Abstract

This chapter explores the theoretical justification for applying the concept of citizenship to an examination of the democratisation process in East Central Europe since 1989 and specifically to an analysis of its gendered nature. It argues that the traditional theoretical focus on individual rights as the basis for citizenship is inadequate in relation to issues of gender equity. Individual rights alone are an insufficient condition for active agency as citizens, especially when compounded with systemic gender inequality. The attainment of political subject status and full citizenship rights is crucially dependent on the ability to exercise otherwise abstract legal rights in the public spheres of politics and the market.
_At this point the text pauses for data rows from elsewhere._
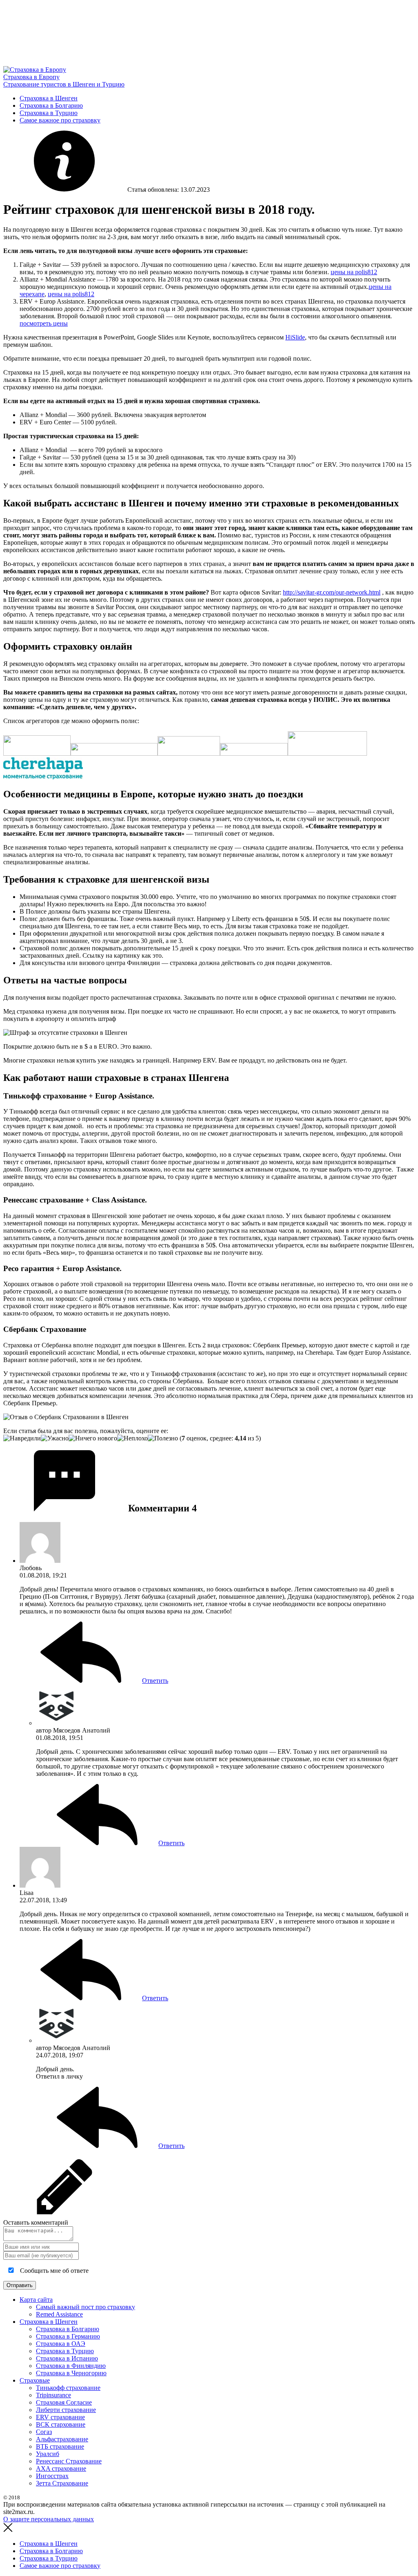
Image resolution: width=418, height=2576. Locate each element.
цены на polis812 (354, 271)
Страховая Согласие (64, 2402)
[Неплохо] (132, 1438)
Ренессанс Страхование (69, 2461)
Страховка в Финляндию (71, 2365)
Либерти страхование (66, 2409)
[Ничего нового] (93, 1438)
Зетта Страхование (62, 2483)
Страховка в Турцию (49, 112)
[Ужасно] (55, 1438)
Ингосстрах (52, 2475)
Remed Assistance (59, 2314)
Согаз (44, 2431)
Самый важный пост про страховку (85, 2306)
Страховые (35, 2380)
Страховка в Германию (68, 2336)
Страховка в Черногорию (71, 2373)
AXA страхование (61, 2468)
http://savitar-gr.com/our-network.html (331, 592)
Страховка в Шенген (49, 98)
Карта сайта (36, 2299)
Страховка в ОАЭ (60, 2343)
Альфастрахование (62, 2439)
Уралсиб (47, 2453)
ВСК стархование (60, 2424)
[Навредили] (22, 1438)
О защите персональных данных (48, 2519)
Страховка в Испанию (67, 2358)
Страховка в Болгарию (51, 105)
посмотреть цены (44, 323)
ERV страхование (60, 2417)
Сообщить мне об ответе (53, 2270)
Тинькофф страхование (68, 2387)
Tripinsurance (53, 2395)
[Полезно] (163, 1438)
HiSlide (295, 337)
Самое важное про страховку (60, 120)
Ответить (155, 1680)
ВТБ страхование (60, 2446)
In the context of the democratisation process in East Central Europe, problematic as is the category of the state in the wake of state socialism’s overly intrusive version, state (welfare) provision becomes crucial to enable women to access the public sphere as active political and economic agents. Certain systemic forms of gender-based disadvantaging were endemic to the previous state socialist regimes; other forms of gender-specific discrimination have emerged in the processes of economic liberalisation and democratisation which succeeded them. It will be argued that the notion of entitlement facilitates exploration of the links between state, market and household as well as the concept and practice of citizenship. Entitlements go beyond the concept of social rights in emphasising a claim on the state and thus the ability to exercise formal rights in order to realise individual capacities.